Input for this task: Begin

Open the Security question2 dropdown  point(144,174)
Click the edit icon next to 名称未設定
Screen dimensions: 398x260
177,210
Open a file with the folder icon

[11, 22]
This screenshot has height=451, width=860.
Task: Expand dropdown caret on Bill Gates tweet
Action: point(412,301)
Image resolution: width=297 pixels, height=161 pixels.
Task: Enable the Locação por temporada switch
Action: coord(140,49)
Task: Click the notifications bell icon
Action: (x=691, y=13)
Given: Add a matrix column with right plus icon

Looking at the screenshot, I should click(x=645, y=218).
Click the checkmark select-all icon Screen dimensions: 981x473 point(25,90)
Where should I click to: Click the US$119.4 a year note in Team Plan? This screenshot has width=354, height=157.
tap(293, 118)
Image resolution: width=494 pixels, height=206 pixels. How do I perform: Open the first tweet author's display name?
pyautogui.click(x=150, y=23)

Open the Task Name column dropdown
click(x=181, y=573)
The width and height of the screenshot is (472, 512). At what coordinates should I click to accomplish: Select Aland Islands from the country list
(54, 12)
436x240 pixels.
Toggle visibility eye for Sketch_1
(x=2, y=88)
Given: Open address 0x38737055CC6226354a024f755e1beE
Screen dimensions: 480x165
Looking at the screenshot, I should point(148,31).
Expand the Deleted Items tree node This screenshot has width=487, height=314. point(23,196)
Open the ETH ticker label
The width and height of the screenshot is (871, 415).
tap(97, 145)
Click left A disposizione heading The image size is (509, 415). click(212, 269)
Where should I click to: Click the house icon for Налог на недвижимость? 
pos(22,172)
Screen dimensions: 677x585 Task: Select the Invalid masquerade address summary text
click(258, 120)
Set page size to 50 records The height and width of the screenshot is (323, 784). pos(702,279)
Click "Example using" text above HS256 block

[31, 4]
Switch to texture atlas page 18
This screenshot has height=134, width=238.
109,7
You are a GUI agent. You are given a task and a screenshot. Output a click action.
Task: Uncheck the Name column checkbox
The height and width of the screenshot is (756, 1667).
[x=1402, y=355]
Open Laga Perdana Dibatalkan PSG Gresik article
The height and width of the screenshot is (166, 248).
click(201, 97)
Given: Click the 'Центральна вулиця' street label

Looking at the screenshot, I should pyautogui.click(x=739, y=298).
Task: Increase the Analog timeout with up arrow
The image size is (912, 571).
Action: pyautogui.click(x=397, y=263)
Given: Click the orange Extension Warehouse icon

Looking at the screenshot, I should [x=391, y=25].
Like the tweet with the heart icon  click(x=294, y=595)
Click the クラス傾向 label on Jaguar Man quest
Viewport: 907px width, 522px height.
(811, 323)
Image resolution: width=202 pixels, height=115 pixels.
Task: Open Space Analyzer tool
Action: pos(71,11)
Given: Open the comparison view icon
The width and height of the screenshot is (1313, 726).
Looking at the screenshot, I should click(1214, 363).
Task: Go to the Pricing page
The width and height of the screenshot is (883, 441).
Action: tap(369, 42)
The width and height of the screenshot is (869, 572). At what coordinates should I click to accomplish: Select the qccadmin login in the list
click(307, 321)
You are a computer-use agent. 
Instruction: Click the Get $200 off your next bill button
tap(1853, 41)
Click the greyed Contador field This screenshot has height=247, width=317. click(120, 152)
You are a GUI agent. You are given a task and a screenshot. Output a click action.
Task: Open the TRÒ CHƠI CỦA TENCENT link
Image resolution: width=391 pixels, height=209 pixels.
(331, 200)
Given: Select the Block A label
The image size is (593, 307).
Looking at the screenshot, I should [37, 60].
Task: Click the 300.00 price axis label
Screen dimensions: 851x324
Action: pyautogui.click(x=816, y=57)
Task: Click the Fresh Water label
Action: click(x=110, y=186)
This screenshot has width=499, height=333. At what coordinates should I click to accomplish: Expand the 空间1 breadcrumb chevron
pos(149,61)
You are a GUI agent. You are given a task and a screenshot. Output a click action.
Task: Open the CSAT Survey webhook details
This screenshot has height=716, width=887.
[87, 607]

Input for this task: End

Exact copies of all the entries above are required.

# [Result]
Open the Security question2 dropdown  point(144,174)
Click the edit icon next to 名称未設定
Screen dimensions: 398x260
177,210
Open a file with the folder icon

[11, 22]
This screenshot has height=451, width=860.
Task: Expand dropdown caret on Bill Gates tweet
Action: point(412,301)
Image resolution: width=297 pixels, height=161 pixels.
Task: Enable the Locação por temporada switch
Action: coord(140,49)
Task: Click the notifications bell icon
Action: (x=691, y=13)
Given: Add a matrix column with right plus icon

Looking at the screenshot, I should click(x=645, y=218).
Click the checkmark select-all icon Screen dimensions: 981x473 point(25,90)
Where should I click to: Click the US$119.4 a year note in Team Plan? This screenshot has width=354, height=157.
tap(293, 118)
Image resolution: width=494 pixels, height=206 pixels. How do I perform: Open the first tweet author's display name?
pyautogui.click(x=150, y=23)

Open the Task Name column dropdown
click(x=181, y=573)
The width and height of the screenshot is (472, 512). At what coordinates should I click to accomplish: Select Aland Islands from the country list
(54, 12)
436x240 pixels.
Toggle visibility eye for Sketch_1
(x=2, y=88)
Given: Open address 0x38737055CC6226354a024f755e1beE
Screen dimensions: 480x165
Looking at the screenshot, I should point(148,31).
Expand the Deleted Items tree node This screenshot has width=487, height=314. point(23,196)
Open the ETH ticker label
The width and height of the screenshot is (871, 415).
tap(97, 145)
Click left A disposizione heading The image size is (509, 415). click(212, 269)
Where should I click to: Click the house icon for Налог на недвижимость? 
pos(22,172)
Screen dimensions: 677x585 Task: Select the Invalid masquerade address summary text
click(258, 120)
Set page size to 50 records The height and width of the screenshot is (323, 784). pos(702,279)
Click "Example using" text above HS256 block

[31, 4]
Switch to texture atlas page 18
This screenshot has height=134, width=238.
109,7
You are a GUI agent. You are given a task and a screenshot. Output a click action.
Task: Uncheck the Name column checkbox
The height and width of the screenshot is (756, 1667).
[x=1402, y=355]
Open Laga Perdana Dibatalkan PSG Gresik article
The height and width of the screenshot is (166, 248).
click(201, 97)
Given: Click the 'Центральна вулиця' street label

Looking at the screenshot, I should pyautogui.click(x=739, y=298).
Task: Increase the Analog timeout with up arrow
The image size is (912, 571).
Action: pyautogui.click(x=397, y=263)
Given: Click the orange Extension Warehouse icon

Looking at the screenshot, I should [x=391, y=25].
Like the tweet with the heart icon  click(x=294, y=595)
Click the クラス傾向 label on Jaguar Man quest
Viewport: 907px width, 522px height.
(811, 323)
Image resolution: width=202 pixels, height=115 pixels.
Task: Open Space Analyzer tool
Action: pos(71,11)
Given: Open the comparison view icon
The width and height of the screenshot is (1313, 726).
Looking at the screenshot, I should click(1214, 363).
Task: Go to the Pricing page
The width and height of the screenshot is (883, 441).
Action: tap(369, 42)
The width and height of the screenshot is (869, 572). At what coordinates should I click to accomplish: Select the qccadmin login in the list
click(307, 321)
You are a computer-use agent. 
Instruction: Click the Get $200 off your next bill button
tap(1853, 41)
Click the greyed Contador field This screenshot has height=247, width=317. click(120, 152)
You are a GUI agent. You are given a task and a screenshot. Output a click action.
Task: Open the TRÒ CHƠI CỦA TENCENT link
Image resolution: width=391 pixels, height=209 pixels.
(331, 200)
Given: Select the Block A label
The image size is (593, 307).
Looking at the screenshot, I should [37, 60].
Task: Click the 300.00 price axis label
Screen dimensions: 851x324
Action: pyautogui.click(x=816, y=57)
Task: Click the Fresh Water label
Action: click(x=110, y=186)
This screenshot has width=499, height=333. At what coordinates should I click to accomplish: Expand the 空间1 breadcrumb chevron
pos(149,61)
You are a GUI agent. You are given a task and a screenshot. Output a click action.
Task: Open the CSAT Survey webhook details
This screenshot has height=716, width=887.
[87, 607]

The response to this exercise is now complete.